*VORLIEGENDER TEXT*.
Frankreich in der politischen Krise: Keine Streikmüdigkeit zu sehen

Obwohl zwei Misstrauensvoten gegen die Regierung Borne gescheitert sind, weitet sich der Widerstand gegen die Rentenreform weiter aus.

Junge Demonstrant*innen heben in einer Straße in Marseille ihre Arme

De­mons­tran­t*in­nen Montagabend in Marseille nach Ablehnung der Misstrauensvoten Foto: Daniel Cole/ap

PARIS taz | Beim wichtigsten französischen Ölhafen Fos-sur-Mer bei Marseille haben Gewerkschafter am Dienstag die Zufahrten der Treibstoffdepots und der Raffinerie blockiert. Sie protestieren damit gegen die von den Behörden angeordnete Zwangsverpflichtung von Streikenden.

Rasch stieg die Spannung, als die Polizei versuchte, Demonstrierende mit Tränengas gewaltsam zu vertreiben. In Marseille rief Ex-Präsidentschaftskandidat Jean-Luc Mélenchon von der linken La France insoumise seine Anhänger auf, die Streikenden von Fos-sur-Mer gegen die „illegalen“ Zwangsverpflichtungen zu unterstützen.

*AUFGABE 1*. Gib aus dem Artikel über die Proteste in Frankreich alles von „Obwohl zwei Misstrauensvoten“ bis hinunter zu „Zwangsverpflichtungen zu unterstützen.“ wortgetreu wieder.
*AUFGABE 2*.
Stimmen diese Aussagen mit dem Artikel über die Proteste in Frankreich überein? Antworte jeweils mit Ja oder Nein und zitiere die entscheidenden Worte genau.
(a) Gewerkschafter blockierten in Fos-sur-Mer die Zufahrten der Raffinerie.
(b) Ein Misstrauensvotum gegen die Regierung Borne war erfolgreich.
(c) Jean-Luc Mélenchon rief seine Anhänger in Paris zur Unterstützung der Streikenden auf.
*AUFGABE 3*.
Beantworte anhand des Artikels über die Proteste in Frankreich:
(a) Gegen welche Reform weitet sich der Widerstand aus?
(b) Womit versuchte die Polizei, Demonstrierende zu vertreiben?
(c) Welcher Partei gehört Jean-Luc Mélenchon an?

*BEREITGESTELLTE DATEN*.

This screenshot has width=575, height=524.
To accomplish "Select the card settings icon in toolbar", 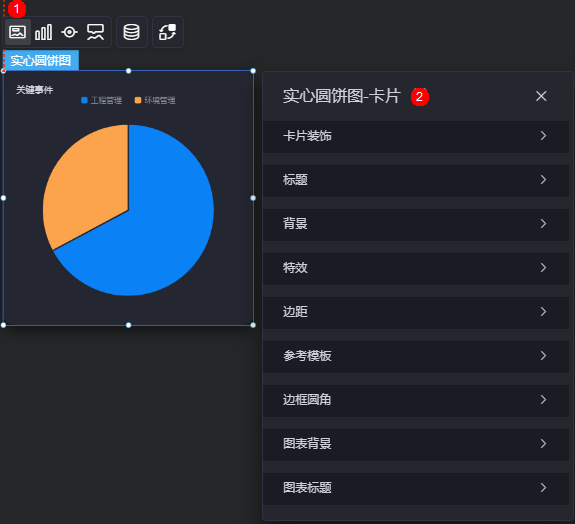I will click(x=17, y=32).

*ANTWORTFELD 1*.
Obwohl zwei Misstrauensvoten gegen die Regierung Borne gescheitert sind, weitet sich der Widerstand gegen die Rentenreform weiter aus.

Junge Demonstrant*innen heben in einer Straße in Marseille ihre Arme

De­mons­tran­t*in­nen Montagabend in Marseille nach Ablehnung der Misstrauensvoten Foto: Daniel Cole/ap

PARIS taz | Beim wichtigsten französischen Ölhafen Fos-sur-Mer bei Marseille haben Gewerkschafter am Dienstag die Zufahrten der Treibstoffdepots und der Raffinerie blockiert. Sie protestieren damit gegen die von den Behörden angeordnete Zwangsverpflichtung von Streikenden.

Rasch stieg die Spannung, als die Polizei versuchte, Demonstrierende mit Tränengas gewaltsam zu vertreiben. In Marseille rief Ex-Präsidentschaftskandidat Jean-Luc Mélenchon von der linken La France insoumise seine Anhänger auf, die Streikenden von Fos-sur-Mer gegen die „illegalen“ Zwangsverpflichtungen zu unterstützen.

*ANTWORTFELD 2*.
(a) Ja: „haben Gewerkschafter am Dienstag die Zufahrten der Treibstoffdepots und der Raffinerie blockiert“
(b) Nein: „Obwohl zwei Misstrauensvoten gegen die Regierung Borne gescheitert sind“
(c) Nein: „In Marseille rief Ex-Präsidentschaftskandidat Jean-Luc Mélenchon von der linken La France insoumise seine Anhänger auf“

*ANTWORTFELD 3*.
(a) Gegen die Rentenreform.
(b) Mit Tränengas.
(c) Der linken La France insoumise.